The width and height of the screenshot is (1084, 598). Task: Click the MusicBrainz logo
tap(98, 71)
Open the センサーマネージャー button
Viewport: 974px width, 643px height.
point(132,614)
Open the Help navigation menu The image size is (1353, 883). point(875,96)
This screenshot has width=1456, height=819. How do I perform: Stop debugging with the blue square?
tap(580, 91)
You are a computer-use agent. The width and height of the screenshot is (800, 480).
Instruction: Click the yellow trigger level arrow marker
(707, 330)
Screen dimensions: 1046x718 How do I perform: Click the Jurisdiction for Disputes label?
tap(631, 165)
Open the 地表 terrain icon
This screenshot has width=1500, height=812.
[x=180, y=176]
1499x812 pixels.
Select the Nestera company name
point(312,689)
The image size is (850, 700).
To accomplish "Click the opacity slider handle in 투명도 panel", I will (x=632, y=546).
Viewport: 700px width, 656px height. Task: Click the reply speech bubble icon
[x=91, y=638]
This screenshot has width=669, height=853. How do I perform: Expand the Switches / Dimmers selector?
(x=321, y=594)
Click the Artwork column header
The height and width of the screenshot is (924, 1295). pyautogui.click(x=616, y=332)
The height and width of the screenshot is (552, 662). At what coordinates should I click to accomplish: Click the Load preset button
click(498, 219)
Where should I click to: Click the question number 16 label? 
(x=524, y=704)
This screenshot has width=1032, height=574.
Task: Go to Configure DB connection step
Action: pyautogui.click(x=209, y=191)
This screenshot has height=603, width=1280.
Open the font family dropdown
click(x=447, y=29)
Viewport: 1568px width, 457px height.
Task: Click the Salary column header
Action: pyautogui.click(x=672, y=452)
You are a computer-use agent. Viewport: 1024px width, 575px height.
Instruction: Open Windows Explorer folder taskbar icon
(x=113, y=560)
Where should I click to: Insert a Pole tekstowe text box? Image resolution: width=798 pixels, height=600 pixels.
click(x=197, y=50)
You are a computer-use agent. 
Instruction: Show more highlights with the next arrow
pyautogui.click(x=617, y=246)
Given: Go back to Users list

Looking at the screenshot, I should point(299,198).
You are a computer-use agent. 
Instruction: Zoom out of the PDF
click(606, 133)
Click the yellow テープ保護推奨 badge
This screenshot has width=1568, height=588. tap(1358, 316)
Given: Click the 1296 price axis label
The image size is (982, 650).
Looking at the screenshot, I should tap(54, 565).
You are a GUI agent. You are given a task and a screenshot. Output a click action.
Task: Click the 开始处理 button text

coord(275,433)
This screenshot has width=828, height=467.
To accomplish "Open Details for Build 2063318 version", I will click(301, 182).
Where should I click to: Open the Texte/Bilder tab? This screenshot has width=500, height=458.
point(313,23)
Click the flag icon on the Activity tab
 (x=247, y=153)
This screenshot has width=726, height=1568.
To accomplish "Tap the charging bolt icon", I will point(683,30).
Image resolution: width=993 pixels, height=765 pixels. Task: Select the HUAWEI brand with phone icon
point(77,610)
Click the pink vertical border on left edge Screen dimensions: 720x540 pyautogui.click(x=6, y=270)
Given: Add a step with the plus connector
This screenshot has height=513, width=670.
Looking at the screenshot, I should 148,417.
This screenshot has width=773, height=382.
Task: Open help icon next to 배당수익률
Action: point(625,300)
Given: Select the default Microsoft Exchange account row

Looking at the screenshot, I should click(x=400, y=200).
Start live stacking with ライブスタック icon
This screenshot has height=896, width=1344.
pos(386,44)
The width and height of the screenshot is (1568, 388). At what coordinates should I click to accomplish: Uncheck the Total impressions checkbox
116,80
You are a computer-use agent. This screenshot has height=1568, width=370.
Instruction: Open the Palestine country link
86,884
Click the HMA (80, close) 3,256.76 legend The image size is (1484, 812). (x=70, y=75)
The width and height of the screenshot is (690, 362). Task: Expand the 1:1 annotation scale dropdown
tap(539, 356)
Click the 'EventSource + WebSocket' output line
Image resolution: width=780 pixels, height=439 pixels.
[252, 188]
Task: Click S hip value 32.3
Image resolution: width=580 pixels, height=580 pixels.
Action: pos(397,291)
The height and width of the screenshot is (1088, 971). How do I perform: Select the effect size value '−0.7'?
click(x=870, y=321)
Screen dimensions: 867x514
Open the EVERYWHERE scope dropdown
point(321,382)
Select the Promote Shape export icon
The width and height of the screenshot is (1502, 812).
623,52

What to produce = Whichever lines of the material hold the word "computer", find and copy them.

Task response =
You are a computer-use agent. The width and height of the screenshot is (800, 480).
You are a computer-use agent. Viewport: 1024px width, 575px height.
You are a computer-use agent. 
You are a computer-use agent. 
You are a computer-use agent. This screenshot has height=1568, width=370.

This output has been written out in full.